| Task 1 |
Give the entries from their start through the line that contains "Looking at the screenshot, I should [142, 69]." as a numbered list, with blank lines left out.

+++

Challancin v. Florida Land & Water Adjudicatory Commission

LETTS, Judge.

This appeal is taken from a Final Order entered by the Land and Water Adjudicatory Commission, its members consisting of the Governor and the Cabinet. The Commission’s order rescinded a permit, issued by the South Florida Water Management District, over the objections of its own professional staff, which authorized the construction of a 209 unit condominium complex with accompanying marina, restaurant and lounge. The actual site approved is to be found on Torry Island in Lake Okeechobee, inside the Herbert Hoover Dike and adjacent to the Rim Canal. Currently, a small fishing camp is to be found at that location.

We affirm the Commission’s Final Order and in so doing reproduce it, in its entirety, except for attachments, as follows:

FINAL ORDER

“This appeal came before the Land and Water Adjudicatory Commission (Commission) pursuant to Section 373.114, Florida Statutes, on April 1, 1986, in Tallahassee, Florida, for review of Surface Water Management Permit No. 50-01420-S issued by the South Florida Water Management District (the District) to George Michael Challancin and James Richard Challancin (Applicants) for a project known as J-Mark Fishing Village in Palm Beach County.

“The Florida Audubon Society and the Audubon Society of the Everglades (Audubon) filed a petition for this administrative proceeding with the Commission on January 28, 1986. Audubon argued that the permit issued by the District is inconsistent with Chapters 373 and 187, F.S., and various rules adopted by the District and the Department of Environmental Regulation.

+++

| Task 2 |
Answer these questions about the court opinion:
(a) On what island was the approved site located?
(b) On what date did Audubon file its petition with the Commission?
(c) What is currently at the site's location?

+++

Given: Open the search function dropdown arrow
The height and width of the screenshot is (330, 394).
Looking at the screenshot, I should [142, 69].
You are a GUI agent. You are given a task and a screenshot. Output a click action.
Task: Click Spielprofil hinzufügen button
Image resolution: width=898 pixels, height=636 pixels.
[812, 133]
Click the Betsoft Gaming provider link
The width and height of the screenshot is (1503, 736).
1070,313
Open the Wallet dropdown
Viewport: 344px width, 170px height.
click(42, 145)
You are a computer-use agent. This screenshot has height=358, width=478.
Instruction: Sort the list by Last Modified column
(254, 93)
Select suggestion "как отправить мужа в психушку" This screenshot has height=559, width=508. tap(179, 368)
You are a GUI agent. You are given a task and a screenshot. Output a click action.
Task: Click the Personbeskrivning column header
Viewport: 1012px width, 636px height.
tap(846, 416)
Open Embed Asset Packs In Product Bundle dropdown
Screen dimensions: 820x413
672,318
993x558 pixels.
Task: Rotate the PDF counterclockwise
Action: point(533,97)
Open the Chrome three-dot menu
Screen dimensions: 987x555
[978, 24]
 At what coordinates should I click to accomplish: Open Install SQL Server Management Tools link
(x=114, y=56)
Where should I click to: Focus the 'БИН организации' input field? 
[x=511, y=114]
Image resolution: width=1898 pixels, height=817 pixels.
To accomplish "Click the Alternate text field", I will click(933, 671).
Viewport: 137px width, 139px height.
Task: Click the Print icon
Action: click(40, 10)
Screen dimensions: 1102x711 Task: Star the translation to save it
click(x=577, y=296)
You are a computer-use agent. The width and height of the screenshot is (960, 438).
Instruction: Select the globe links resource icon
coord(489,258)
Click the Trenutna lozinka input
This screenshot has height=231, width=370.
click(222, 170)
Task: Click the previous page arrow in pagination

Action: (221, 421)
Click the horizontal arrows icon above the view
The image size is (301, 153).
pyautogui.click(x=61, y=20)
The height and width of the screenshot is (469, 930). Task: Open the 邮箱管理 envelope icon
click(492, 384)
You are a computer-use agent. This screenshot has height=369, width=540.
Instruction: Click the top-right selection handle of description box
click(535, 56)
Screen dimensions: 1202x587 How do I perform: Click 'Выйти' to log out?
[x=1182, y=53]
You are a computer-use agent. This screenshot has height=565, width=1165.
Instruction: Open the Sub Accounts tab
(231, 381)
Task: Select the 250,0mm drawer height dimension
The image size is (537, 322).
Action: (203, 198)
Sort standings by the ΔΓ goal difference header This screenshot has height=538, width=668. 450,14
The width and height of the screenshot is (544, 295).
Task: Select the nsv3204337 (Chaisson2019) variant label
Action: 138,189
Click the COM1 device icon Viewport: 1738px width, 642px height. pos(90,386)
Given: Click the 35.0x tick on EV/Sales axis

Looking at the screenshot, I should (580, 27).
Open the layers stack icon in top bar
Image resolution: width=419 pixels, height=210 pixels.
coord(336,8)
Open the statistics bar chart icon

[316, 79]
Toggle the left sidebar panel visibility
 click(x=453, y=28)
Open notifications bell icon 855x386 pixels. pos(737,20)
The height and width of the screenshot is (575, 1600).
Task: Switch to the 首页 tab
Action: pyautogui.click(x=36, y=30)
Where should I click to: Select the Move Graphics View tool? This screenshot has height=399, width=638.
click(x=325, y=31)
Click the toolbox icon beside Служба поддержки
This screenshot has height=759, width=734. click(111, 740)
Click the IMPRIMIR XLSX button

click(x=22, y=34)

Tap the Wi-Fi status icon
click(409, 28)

+++

| Reply 1 |
1. Given: Open the search function dropdown arrow
2. The height and width of the screenshot is (330, 394).
3. Looking at the screenshot, I should [142, 69].

| Reply 2 |
(a) Torry Island, in Lake Okeechobee
(b) January 28, 1986
(c) A small fishing camp